> [Passage given]:
The worst part of transcribing interview recordings is that it’s boring. The second worst part is that it’s cringe-worthy. Even though we transcribe the answers, we hear the questions. It’s sort of like thinking of something really stupid from youth. Bad questions are plaid sportcoats with a pad on the shoulder in case the need to fire a shotgun arises for some reason.

In the spring of 1993, my first as a full-time NASCAR scribe, I interviewed John Andretti in the lounge of his team’s transporter at Charlotte Motor Speedway. The first racing simulation game I ever played was of the Indianapolis 500, and while apparently primitive by today’s standards, it seemed realistic when released in 1989. The interview was over, and I don’t remember a word of it today, but John and I chatted a while after I turned off the microcassette player, which was then also state of the art.

The video game gave its player a choice of three vehicles: a yellow Penske-Chevrolet, a red Lola-Buick and a blue March-Cosworth. The player could make small adjustments, but in general, the Penske was fastest and hardest to handle, and the March was slowest and easiest to drive. I explained all this to Andretti, an Indy-car winner now casting his lot in NASCAR. I told John I could make the Penske fast enough to put it on the pole, but I couldn’t hang onto it during the race and would have to switch to the March, which was comfortable in race traffic. In other words, I could make it work in qualifying, but it was too squirrelly in the race.

> [What the exercise asks]:
In the Andretti passage, where did the spring 1993 interview take place? Please rely on the Andretti passage alone, not on the data.

> [Dataset section]:
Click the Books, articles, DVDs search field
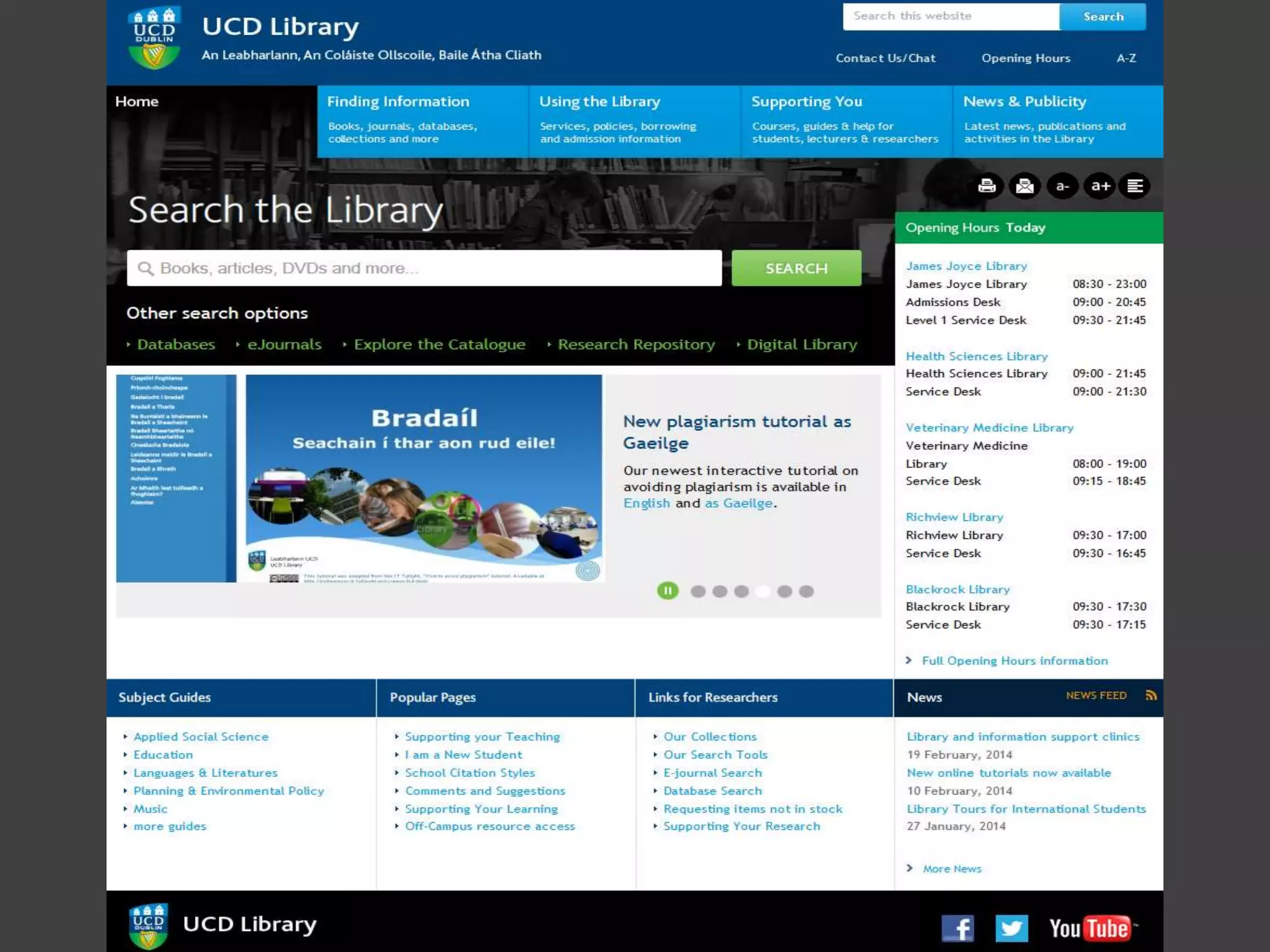The image size is (1270, 952). (424, 268)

> [Reply]:
In the lounge of Andretti's team transporter at Charlotte Motor Speedway.